By Genalyn Kabiling
Presidential Communications Secretary Martin Andanar is confident that there will be no security breach in the planned installation of China-backed telecommunication facilities inside military camps.
Andanar said authorities have assured that strict measures would be implemented to safeguard the country’s security and cybersecurity interests.
“We are confident there would be no breach in security as safeguard measures would be put in place as a matter and part of security protocols,” he said in a statement.
“These may include strict security clearances to individuals and information to ensure that no unauthorized data can enter or get out of military facilities where cell sites would be installed,” he added.
The country’s third major telco DITO, a consortium of Dennis Uy’s Udenna Corp. and Chelsea Logistics with state-owned China Telecom, recently forged a deal with the Armed Forces of the Philippines (AFP) to build facilities inside military camps in the country. The agreement triggered concerns about the possible Chinese espionage compromising national security.
Malacanang earlier said the government might pull out from the deal if national security will be compromised, adding the agreement will still be reviewed by Defense Secretary Delfin Lorenzana.
The Department of Information and Communications Technology (DICT) recently tried to downplay concerns about the military’s deal with the telco firm, saying the National Telecommunications Commission (NTC) has a cybersecurity management system platform to monitor any threats to cyberspace.
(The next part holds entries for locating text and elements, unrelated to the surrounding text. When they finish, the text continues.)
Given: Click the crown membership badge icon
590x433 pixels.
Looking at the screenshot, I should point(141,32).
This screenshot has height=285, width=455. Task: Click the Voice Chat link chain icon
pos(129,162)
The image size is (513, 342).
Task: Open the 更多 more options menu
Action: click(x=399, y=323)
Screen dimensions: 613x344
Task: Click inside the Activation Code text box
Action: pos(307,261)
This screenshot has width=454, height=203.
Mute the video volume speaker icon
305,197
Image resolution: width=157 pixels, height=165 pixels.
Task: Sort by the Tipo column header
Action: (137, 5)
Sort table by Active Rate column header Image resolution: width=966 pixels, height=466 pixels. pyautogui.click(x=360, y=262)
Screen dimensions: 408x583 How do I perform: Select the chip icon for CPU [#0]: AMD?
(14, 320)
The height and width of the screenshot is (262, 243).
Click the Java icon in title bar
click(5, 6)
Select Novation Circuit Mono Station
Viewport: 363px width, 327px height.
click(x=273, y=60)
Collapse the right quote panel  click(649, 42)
Stringent physical and cybersecurity measures such as background checks of personnel and inspection of equipment will also established, DICT Undersecretary Eliseo Rio said last Tuesday.
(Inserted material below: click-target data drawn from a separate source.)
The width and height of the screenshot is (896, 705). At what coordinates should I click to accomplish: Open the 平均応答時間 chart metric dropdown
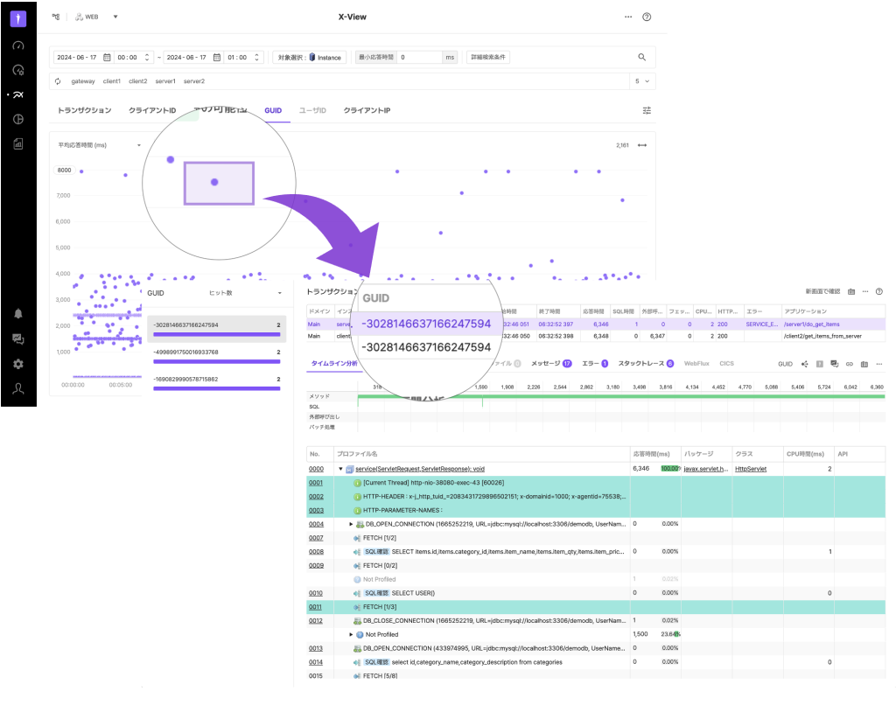[x=138, y=145]
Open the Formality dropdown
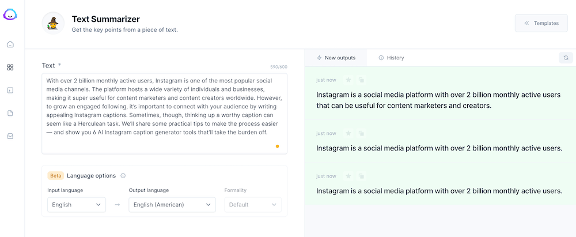The width and height of the screenshot is (576, 237). [x=253, y=205]
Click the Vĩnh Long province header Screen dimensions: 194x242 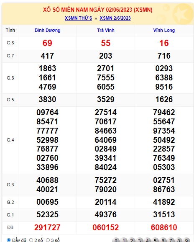coord(164,30)
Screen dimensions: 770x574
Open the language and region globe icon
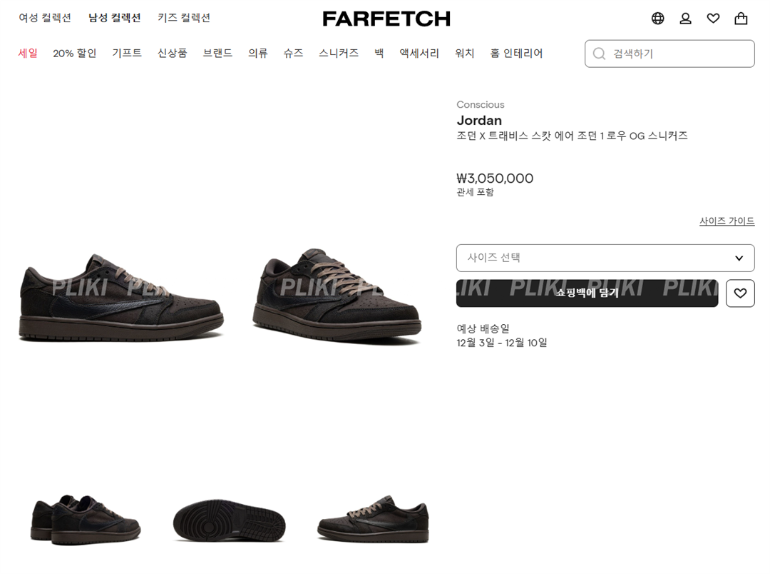coord(657,19)
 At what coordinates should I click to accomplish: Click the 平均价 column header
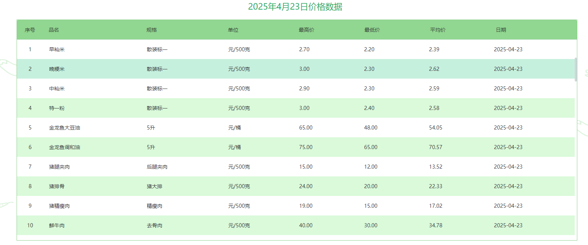(438, 30)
Andanar has dismissed the concerns about the telco deal by the military as “fears bordering on paranoia.” He assured the public that the government would continue to protect the people and its interests.
“The Palace welcomes the assurance of concerned agencies knowledgeable on telecommunications operations, particularly the Department of Information and Communications Technology (DICT), that the concerns, including fears bordering on paranoia, of some quarters on the memorandum of agreement of the Armed Forces of the Philippines (AFP) with DITO Telecommunity, formerly Mindanao Islamic Telephone Co. or Mislatel, have been thoroughly addressed by our security and information technology experts,” he said.
“The Constitution is very clear: The prime duty of the Government is to serve and protect the people. To serve and protect covers safeguarding their interests, such as security and cybersecurity interests,” he added.